Essendo
BITS un servizio del core di Windows, è tuttavia interessante sapere che è possibile utilizzarlo anche all'interno di applicativi desktop propri.
Come già detto in precedenza, si potrebbe sindacare sulla bontà dell'implementazione offerta da Microsoft, sia come interfaccia utente sia come efficacia di implementazione, ma dato che il servizio c'è e Microsoft offre tutti i dettagli per il suo utilizzo, ritengo di sicuro interesse perlomeno provare a sfruttarlo:
a caval donato non si guarda in bocca.
Le
API per
BITS non sono numerosissime come le opzioni sulla command line di
bitsadmin menzionate nella
puntata precedente, ma rappresentano comunque una implementazione più che dignitosa.
L'interfaccia offerta è in
linguaggio C++, ciò non costituisce a mio avviso un problema per i programmatori evoluti, che possono agevolmente interfacciarlo con altri linguaggi, eventualmente realizzando opportuni
wrapper.
Vi sono
18 classi (o oggetti), che permettono di accedere e controllare il servizio
BITS abbastanza agevolmente, dato che ogni classe ha al suo interno varie funzioni membro (metodi) per manipolare dati e gestire le notifiche degli eventi.
Microsoft mette a disposizione degli
esempi che utilizzano esplicitamente C++, accanto a quelli contenuti nel
Windows SDK, che sfruttano invece il protocollo HTTP. L'SDK è
gratuitamente scaricabile e permette di sviluppare applicazioni basate sia sul core nativo Windows 32/64 bit sia sul framework .NET.
Dato che gli sviluppatori che utilizzano .NET sono oramai la stragrande maggioranza, ritengo utile segnalare un articolo di MSDN, "
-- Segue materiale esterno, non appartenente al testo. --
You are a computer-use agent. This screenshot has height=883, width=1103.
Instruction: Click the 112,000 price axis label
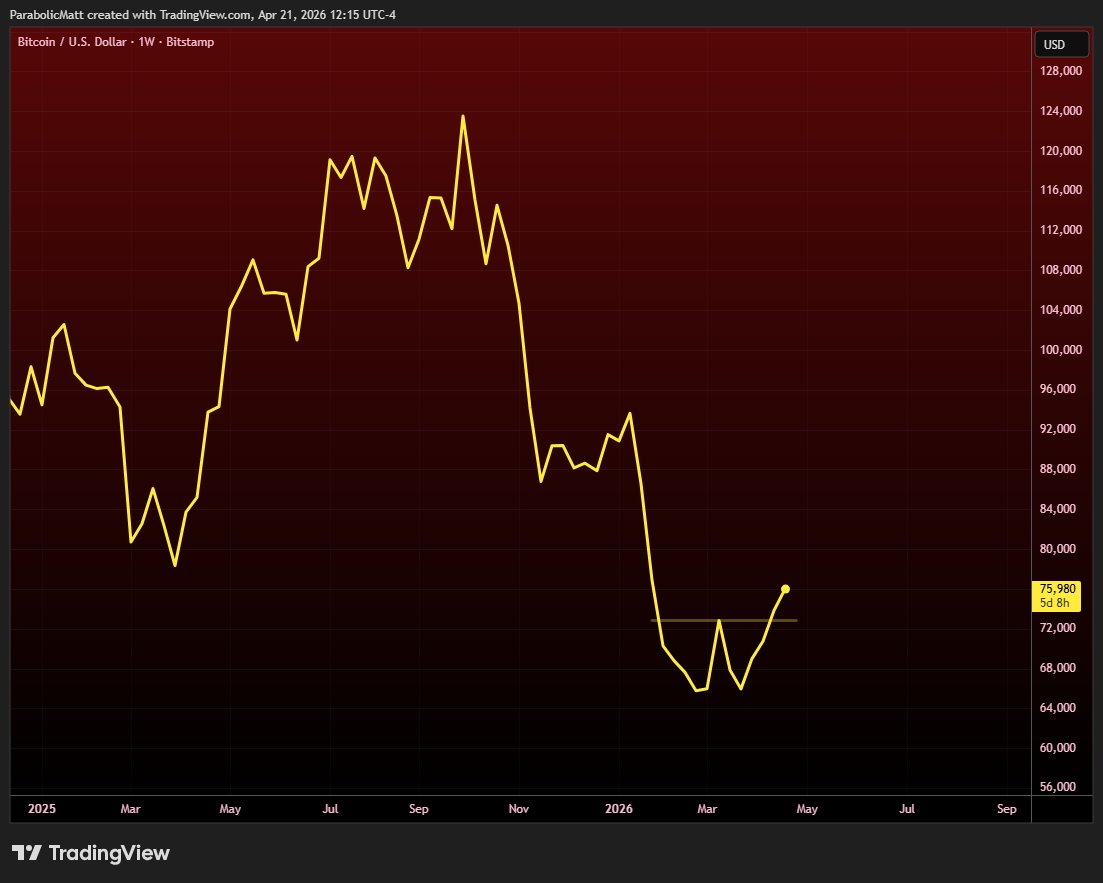point(1061,230)
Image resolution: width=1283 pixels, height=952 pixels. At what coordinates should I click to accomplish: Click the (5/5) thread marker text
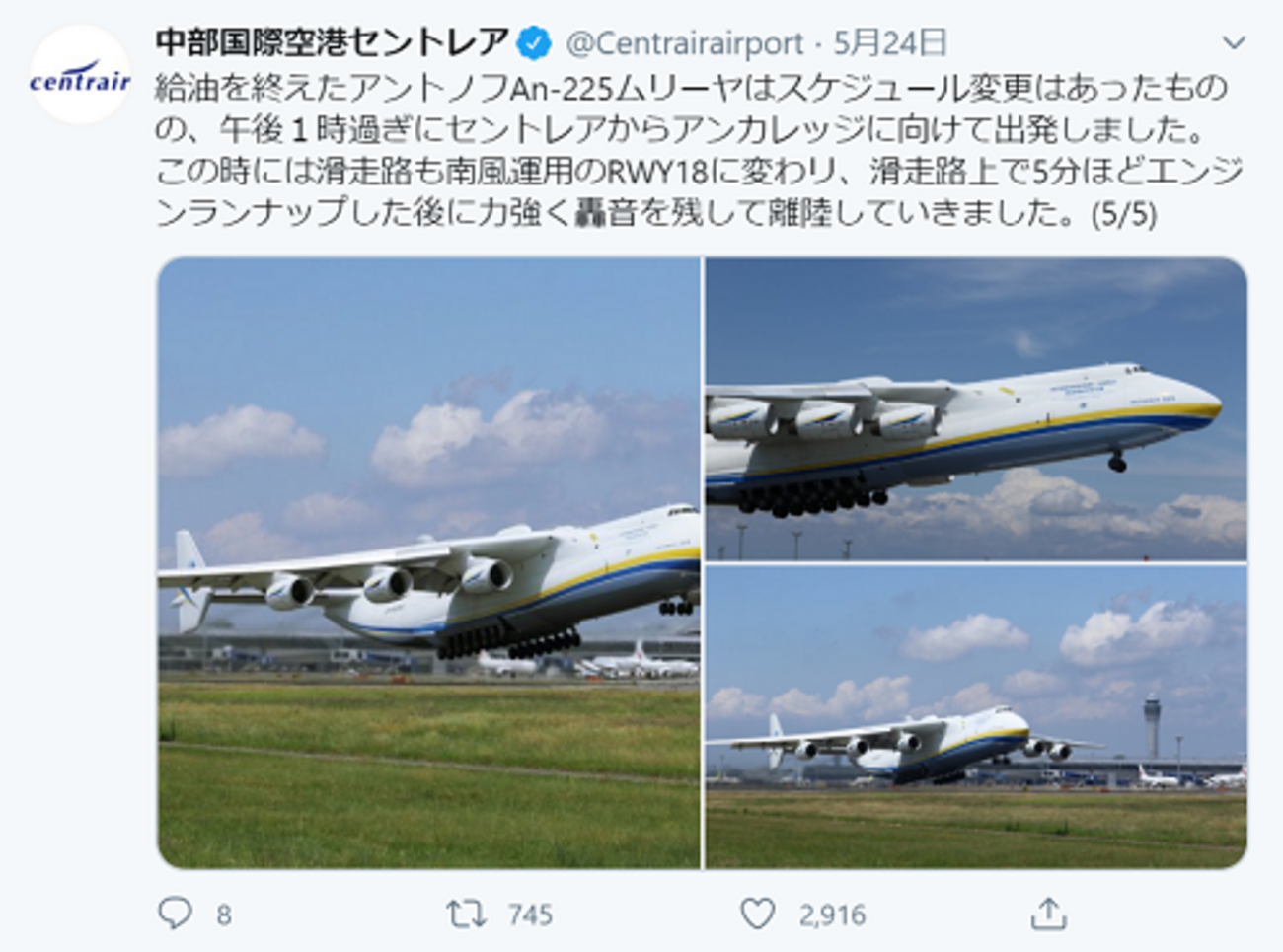point(1124,214)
Write Auto-Updating Apps with .NET and the Background Intelligent Transfer Service API", datato, ma a mio avviso sempre molto valido, nel quale viene illustrato dettagliatamente come implementare, nella propria applicazione, un
sistema di aggiornamento automatico, proprio come il famoso (o famigerato?) Windows Update, utilizzando sia C++ che C#.